Move #4: Jackson County Voters Save the Day

Back in April, the Chiefs were on pins and needles, hoping that Jackson County taxpayers would approve renovations for Arrowhead Stadium. After a lot of hard work, lobbying and praying, the Chiefs and the Royals secured the funding to upgrade their stadiums as the measure passed three hours after the polls closed.

It was a bittersweet night for the Chiefs. The stadium renovation vote passed, but Lamar Hunt's dream of a rolling roof died late on the evening of April 4th, 2006.

After failing to get a bi-state tax approved the last time a stadium initiative went to the voters, the Chiefs entered the evening wondering if the citizens of Jackson County really understood the situation.

For months prior to the vote, rumors suggested that the Chiefs could be lured to Los Angeles. That worried many people. Would Lamar Hunt really move the franchise to the west coast where NFL football falls behind college football, surfing and celebrities?

With Clark Hunt taking more control of the team in recent years, anything was possible. His father has established himself since he moved the team from Dallas in 1961, but Clark doesn't have the same allegiance to Kansas City.

I'm not saying that he would have moved the team, but with some of the political factions falling all over themselves while failing to deliver a yes vote, someone would have come up with a plan ‘B' or ‘C' to save the Chiefs and Royals.

With many detractors (including local radio) trying to convince voters that it would be better to relocate the teams to Kansas or downtown Kansas City, the citizens on the Missouri side stepped up and got it done. Neither team really wanted to move. Even though the Chiefs did talk with officials in Topeka, at the end of the campaigning it was clear the Truman Sports Complex was the place to be.

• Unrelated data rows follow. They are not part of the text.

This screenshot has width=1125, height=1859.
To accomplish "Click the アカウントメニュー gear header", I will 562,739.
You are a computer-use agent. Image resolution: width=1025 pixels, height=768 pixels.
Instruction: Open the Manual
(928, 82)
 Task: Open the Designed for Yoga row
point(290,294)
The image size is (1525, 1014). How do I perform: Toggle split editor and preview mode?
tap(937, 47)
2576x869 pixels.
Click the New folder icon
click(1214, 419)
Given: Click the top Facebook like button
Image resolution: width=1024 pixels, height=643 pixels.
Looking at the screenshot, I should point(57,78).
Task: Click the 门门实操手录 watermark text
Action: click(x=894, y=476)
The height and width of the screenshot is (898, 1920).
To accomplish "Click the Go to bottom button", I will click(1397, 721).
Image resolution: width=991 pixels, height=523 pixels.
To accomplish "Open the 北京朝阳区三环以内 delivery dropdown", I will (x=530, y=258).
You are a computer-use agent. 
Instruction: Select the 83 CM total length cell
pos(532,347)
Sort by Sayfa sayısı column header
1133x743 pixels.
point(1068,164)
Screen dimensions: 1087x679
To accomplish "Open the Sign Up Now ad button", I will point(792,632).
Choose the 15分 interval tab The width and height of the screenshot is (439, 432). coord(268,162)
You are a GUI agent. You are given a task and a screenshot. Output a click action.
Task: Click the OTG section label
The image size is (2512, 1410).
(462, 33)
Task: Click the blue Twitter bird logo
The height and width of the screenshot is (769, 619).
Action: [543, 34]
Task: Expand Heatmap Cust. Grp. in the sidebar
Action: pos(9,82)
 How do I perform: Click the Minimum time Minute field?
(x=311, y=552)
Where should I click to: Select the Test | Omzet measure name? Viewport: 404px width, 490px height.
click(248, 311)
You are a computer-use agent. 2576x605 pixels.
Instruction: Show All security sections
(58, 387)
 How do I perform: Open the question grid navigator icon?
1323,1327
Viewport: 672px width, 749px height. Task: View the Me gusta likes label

After it became clear that the renovation vote would pass shortly after the first numbers came in from the precincts, the attention turned to the Rolling Roof.

But that vote was dead from the beginning. Its addition to the ballot was poorly written, and adding it at the last minute made voters feel that just keeping the teams in town through 2029 was enough.

I'm not going to chastise the folks in Jackson County for failing to get the roof passed. It had no chance, and everyone knew it. However, it's still a great idea and hopefully someone will come up with a plan in the next several months to find a way to fund it.

But that's all behind us. Chiefs fans can now sit back and watch the construction begin after the 2006 season ends, hopefully sometime in late January or early February.

No renovation plans have been released, but the Chiefs have been touring some of the existing work in the NFL. With Kansas City's status as the Mecca of Sports Architecture, there is little doubt that Arrowhead is in store for a gorgeous facelift.

I was fortunate to be at the very first game in 1972, and there isn't a bad seat in the house. The bowl is perfect, and the atmosphere is still the best in the league.

If there is a downside to the renovation, the perfect view the media has enjoyed since Arrowhead opened will be reconfigured in favour of luxury suites. For those of us who have been pampered in the press box, the view from the top might not be the best, but at least we'll never have to worry about the Chiefs leaving Kansas City in the next 25 years. I'll give up my seat for that.

In the end, we all owe a big thanks to voters of Jackson County.